Work required => Report each line of the records below that holds the word "sidebar".

Dataset entries:
______

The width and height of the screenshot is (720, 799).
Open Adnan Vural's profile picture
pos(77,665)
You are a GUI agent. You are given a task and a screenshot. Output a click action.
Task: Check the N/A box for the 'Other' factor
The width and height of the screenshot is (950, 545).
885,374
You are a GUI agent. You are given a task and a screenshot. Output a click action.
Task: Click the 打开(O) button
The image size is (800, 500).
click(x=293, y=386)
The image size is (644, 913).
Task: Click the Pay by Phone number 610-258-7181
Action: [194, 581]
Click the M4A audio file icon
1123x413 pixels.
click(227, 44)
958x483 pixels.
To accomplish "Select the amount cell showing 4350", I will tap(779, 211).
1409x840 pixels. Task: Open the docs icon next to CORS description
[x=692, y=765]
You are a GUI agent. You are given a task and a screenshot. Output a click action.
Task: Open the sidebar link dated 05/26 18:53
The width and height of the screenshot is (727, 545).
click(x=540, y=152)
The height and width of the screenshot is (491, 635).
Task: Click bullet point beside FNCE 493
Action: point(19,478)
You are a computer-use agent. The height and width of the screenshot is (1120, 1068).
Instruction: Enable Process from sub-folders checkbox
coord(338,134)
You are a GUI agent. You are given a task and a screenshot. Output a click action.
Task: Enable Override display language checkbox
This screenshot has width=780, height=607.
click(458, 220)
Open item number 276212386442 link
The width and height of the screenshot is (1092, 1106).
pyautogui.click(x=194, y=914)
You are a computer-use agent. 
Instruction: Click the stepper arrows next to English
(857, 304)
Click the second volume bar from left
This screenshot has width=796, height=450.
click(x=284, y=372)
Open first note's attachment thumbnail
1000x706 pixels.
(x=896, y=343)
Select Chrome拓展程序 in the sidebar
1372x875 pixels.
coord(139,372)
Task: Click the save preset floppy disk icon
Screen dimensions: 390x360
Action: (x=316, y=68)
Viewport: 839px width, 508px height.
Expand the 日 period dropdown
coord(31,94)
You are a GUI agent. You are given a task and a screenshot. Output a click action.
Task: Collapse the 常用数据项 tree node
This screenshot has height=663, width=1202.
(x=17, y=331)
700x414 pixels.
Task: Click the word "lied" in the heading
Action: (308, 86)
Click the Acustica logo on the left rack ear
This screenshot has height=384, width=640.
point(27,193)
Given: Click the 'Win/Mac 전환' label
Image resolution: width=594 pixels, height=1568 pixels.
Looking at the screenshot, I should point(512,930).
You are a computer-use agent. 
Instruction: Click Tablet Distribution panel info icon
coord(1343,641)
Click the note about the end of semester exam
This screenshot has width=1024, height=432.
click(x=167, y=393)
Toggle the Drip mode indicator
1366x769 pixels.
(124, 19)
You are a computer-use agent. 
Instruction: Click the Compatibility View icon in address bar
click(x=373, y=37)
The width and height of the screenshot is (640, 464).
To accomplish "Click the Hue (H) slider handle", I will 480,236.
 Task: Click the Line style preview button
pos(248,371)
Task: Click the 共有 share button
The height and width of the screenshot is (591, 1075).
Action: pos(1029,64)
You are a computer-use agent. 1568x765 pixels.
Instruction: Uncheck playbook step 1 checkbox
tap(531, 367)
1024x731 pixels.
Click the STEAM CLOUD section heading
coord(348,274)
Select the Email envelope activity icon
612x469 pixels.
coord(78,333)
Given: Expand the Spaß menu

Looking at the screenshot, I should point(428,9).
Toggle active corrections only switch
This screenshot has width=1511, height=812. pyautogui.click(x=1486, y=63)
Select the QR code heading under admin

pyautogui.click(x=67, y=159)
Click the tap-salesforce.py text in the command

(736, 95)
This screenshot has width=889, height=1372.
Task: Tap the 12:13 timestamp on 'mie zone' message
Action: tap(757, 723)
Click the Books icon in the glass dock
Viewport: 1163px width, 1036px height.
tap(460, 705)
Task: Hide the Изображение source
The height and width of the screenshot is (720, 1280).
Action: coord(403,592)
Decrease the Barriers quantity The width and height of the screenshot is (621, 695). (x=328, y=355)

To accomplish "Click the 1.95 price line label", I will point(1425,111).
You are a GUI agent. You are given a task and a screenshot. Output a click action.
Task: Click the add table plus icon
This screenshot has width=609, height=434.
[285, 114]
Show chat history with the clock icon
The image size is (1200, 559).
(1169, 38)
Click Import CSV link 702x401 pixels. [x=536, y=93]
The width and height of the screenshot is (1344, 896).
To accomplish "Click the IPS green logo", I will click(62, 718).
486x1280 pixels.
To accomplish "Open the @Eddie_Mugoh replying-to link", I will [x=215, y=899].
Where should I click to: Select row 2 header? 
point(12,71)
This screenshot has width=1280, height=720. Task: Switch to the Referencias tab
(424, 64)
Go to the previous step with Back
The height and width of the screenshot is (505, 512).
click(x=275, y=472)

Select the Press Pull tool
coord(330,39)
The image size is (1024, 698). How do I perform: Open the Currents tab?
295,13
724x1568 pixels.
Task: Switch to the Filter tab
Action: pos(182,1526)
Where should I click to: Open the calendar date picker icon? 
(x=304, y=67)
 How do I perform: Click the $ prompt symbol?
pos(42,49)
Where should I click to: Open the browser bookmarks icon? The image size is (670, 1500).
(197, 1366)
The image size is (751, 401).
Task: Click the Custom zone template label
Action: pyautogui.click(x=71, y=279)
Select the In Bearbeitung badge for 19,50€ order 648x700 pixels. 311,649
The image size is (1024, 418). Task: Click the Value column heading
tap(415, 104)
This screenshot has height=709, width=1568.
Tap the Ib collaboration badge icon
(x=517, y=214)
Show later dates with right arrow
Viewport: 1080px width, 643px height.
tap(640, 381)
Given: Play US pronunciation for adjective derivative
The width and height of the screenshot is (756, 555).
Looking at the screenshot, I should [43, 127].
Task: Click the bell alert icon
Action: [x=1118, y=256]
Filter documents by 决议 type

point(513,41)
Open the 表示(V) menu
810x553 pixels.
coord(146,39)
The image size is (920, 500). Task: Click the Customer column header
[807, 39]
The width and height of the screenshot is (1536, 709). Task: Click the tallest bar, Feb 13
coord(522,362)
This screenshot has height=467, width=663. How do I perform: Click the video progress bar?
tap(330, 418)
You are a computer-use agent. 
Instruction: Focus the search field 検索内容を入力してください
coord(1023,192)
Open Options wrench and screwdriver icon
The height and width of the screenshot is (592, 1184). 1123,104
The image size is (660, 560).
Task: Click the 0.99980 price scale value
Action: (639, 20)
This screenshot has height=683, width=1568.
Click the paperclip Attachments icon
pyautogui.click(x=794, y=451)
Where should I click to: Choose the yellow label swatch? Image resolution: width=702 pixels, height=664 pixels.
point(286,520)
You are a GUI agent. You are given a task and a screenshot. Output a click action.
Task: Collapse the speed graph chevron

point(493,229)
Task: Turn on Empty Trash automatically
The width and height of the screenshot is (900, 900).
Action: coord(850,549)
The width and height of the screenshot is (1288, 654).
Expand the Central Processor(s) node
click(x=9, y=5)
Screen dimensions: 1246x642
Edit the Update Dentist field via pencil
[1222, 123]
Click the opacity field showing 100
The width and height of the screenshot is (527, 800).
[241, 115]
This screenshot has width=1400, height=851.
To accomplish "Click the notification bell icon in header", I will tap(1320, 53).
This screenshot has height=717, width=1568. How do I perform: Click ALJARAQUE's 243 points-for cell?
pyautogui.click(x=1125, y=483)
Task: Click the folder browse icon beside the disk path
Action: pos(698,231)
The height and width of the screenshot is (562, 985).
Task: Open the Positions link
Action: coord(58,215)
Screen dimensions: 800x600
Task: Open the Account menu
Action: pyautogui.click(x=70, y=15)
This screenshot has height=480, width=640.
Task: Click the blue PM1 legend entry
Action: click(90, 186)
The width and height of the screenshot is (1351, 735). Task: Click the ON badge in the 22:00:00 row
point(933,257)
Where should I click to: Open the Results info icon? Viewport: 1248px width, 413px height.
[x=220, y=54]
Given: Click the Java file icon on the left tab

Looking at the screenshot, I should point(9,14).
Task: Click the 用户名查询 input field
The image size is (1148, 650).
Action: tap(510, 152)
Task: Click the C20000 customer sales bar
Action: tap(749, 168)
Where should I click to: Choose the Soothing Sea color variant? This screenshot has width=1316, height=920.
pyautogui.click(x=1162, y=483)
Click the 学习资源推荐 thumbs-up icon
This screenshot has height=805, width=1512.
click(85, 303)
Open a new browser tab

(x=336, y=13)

______

Reply =>
Task: Open the sidebar link dated 05/26 18:53
Select Chrome拓展程序 in the sidebar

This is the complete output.